Project 2025 provided a preview

Many of the proposed changes echo concepts outlined in Project 2025, the conservative policy blueprint organized by the Washington, DC-based Heritage Foundation think tank, a document the Trump administration has followed closely in recent months.

Project 2025 calls for NOAA to "be broken up and downsized," keeping the pieces that many Americans are familiar with, like the National Weather Service, and dismantling many of NOAA's other offices. The proposed moves follow that rubric, such as shifting the Fisheries Service to another agency.

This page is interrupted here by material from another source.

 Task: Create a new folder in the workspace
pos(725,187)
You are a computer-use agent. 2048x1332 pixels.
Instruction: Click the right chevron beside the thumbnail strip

It also called the agency part of "the main drivers of the climate change alarm industry" and laid out ways NOAA's climate science research could be curtailed, some of which have been proposed in the budget document.

Decades of research by thousands of scientists in the U.S. and internationally, have linked rising atmospheric carbon dioxide with a warming Earth. Human activities, like burning coal, gas and other fossil fuels, are the primary cause of rising greenhouse gas concentrations in the atmosphere.

Other disruptions at the agency

Earlier this week, hundreds of NOAA employees who had been fired in February, then re-hired under a court order, were once again fired. The most recent firings occurred after the U.S. Supreme Court ruled that the Trump administration could move forward with firing those probationary orders, at least for now.

Cuts to probationary staff, in tandem with the proposed slashing of the research and operations budgets, could hobble the agency's ability to keep Americans safe, says Andy Hazelton, a hurricane expert who was among those re-fired this week. "NOAA was already stretched thin and understaffed," he says. "It's going to go from stretched thin to decimated."

NOAA provides most of the raw data and the models that predict hurricanes, and the hurricane forecasts many Americans see on their phones or TVs are created by the agency. Hazelton says reducing the research and observation capabilities of the agency could regress hurricane forecasting capability by the equivalent of decades.

The cuts to the research wing, OAR, says former NOAA Deputy Undersecretary Mary Glackin, who served over several administrations, would "decimate the laboratory systems and the relationship that we have with universities," who work in partnership with the agency on many of its climate, weather, and other research projects. The proposed changes would be "monumental," she says.

NOAA provides much of the raw data required for weather forecasts via a wide array of data-collection tools, from satellites to ocean buoys to weather balloons. And its scientists run models that turn that data into useful information, like those short-term weather forecasts, seasonal outlooks and long-term looks at how climate change is affecting Earth.

The agency also includes offices that manage the billions of dollars of U.S. fishery resources, like tuna, cod, scallops and crab. Its scientists figure out how many fish can be caught in order to sustain fish populations in the long term, a task legally required by law. Interruptions to fisheries operations have resulted in the past in delays in season opening or lower annual quotas fishermen are allowed to catch.

The agency also maintains coastal maps critical to safe maritime activities.

The cuts to the climate programs, Glackin says, are shortsighted. "If you're cutting your research, you don't care about tomorrow," she says. It would "take a very long time to recover from something like that."